## Source document
## BEGIN

The second ANOVA table is the split plot ANOVA table. The sum of the degrees of freedom in this table is 2 + 2 + 12 = 16 that when added to the 7 degrees of freedom from the whole plot analysis gives us 23 = 24 – 1 where 24 is the number of split plot replicates.

                   Df Sum Sq Mean Sq F value Pr(>F) 
density             2   1758   879.2   3.784 0.0532 .
irrigation:density  2   2747  1373.5   5.912 0.0163 *
Residuals          12   2788   232.3
                

The last table is the split-split plot analysis. The total degrees of freedom shown in the table is 2 + 2 + 4 + 4 + 36 = 48. If we add to this the 16 degrees of freedom from the split plot analysis and the 7 degrees of freedom from the whole plot analysis we get 48 + 16 + 7 = 71 = 72 – 1 where 72 is the total number of plots in the analysis.

                              Df Sum Sq Mean Sq F value   Pr(>F)

## END

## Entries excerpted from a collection
## BEGIN

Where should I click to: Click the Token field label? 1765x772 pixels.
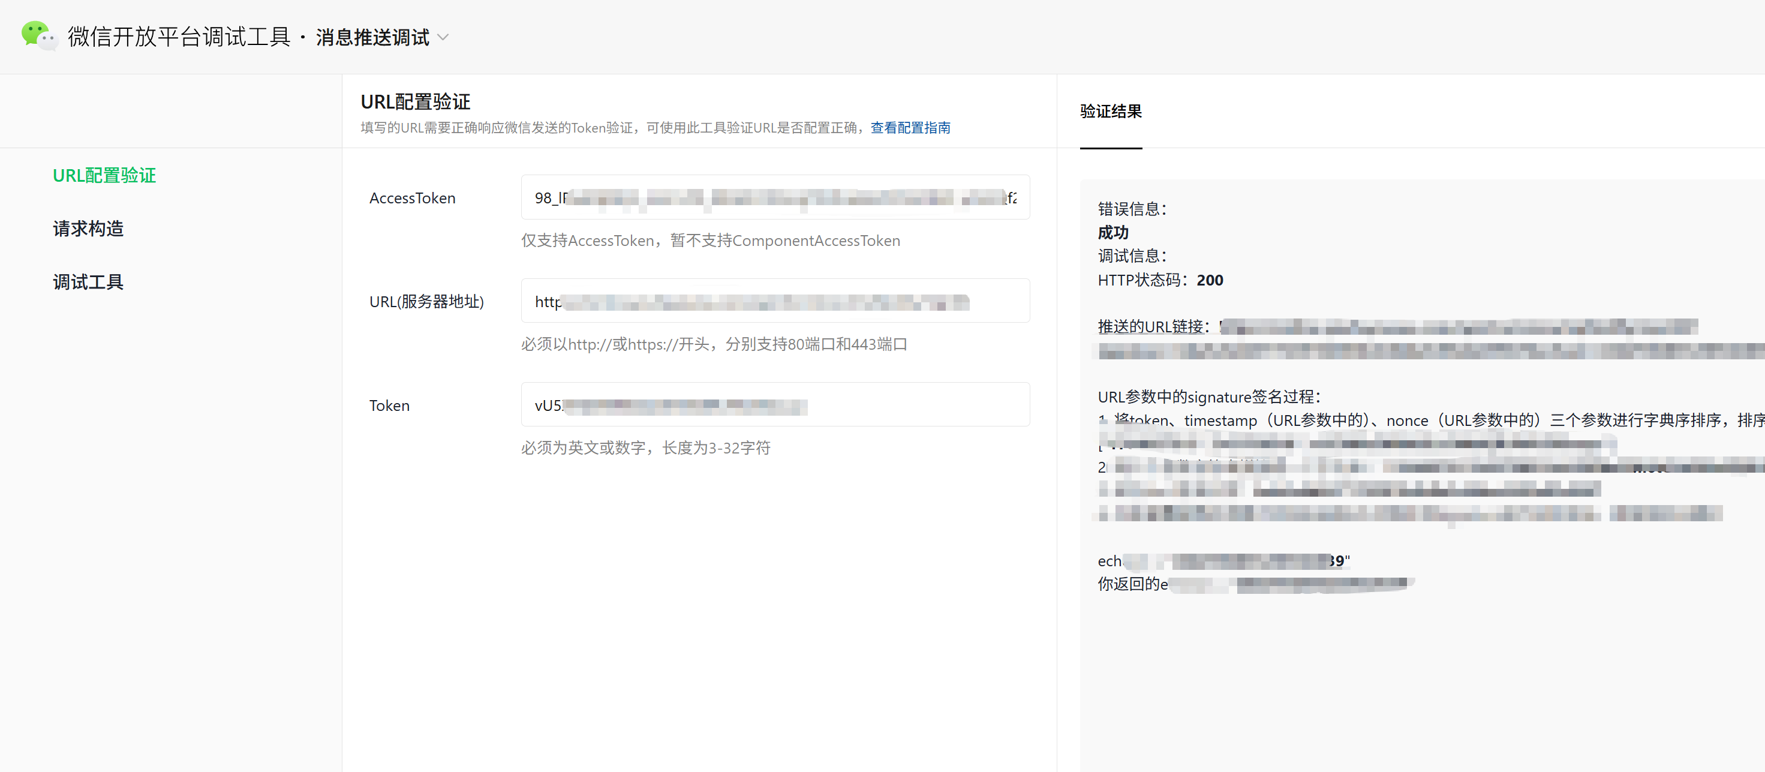coord(389,406)
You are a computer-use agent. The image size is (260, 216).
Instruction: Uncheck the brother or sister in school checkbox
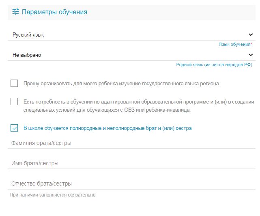point(14,128)
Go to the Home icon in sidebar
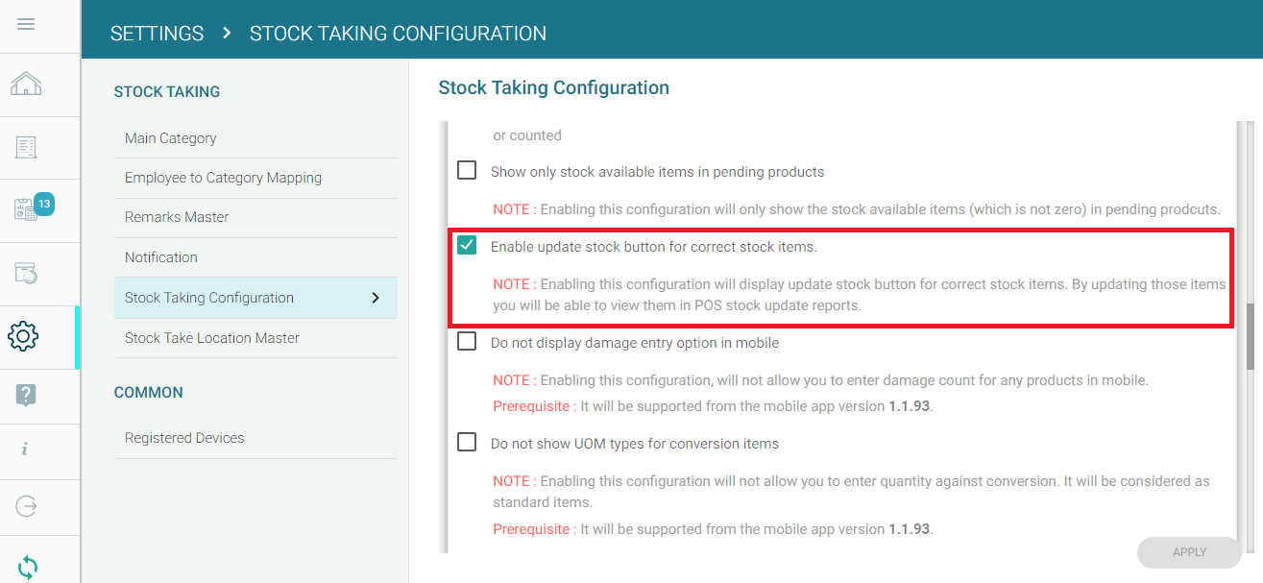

## END

## Aim of the exercise
Translate into Spanish the sentence "The second ANOVA table is the split plot ANOVA table." from the text on split plot ANOVA tables.

## Answer
La segunda tabla ANOVA es la tabla ANOVA de parcelas divididas.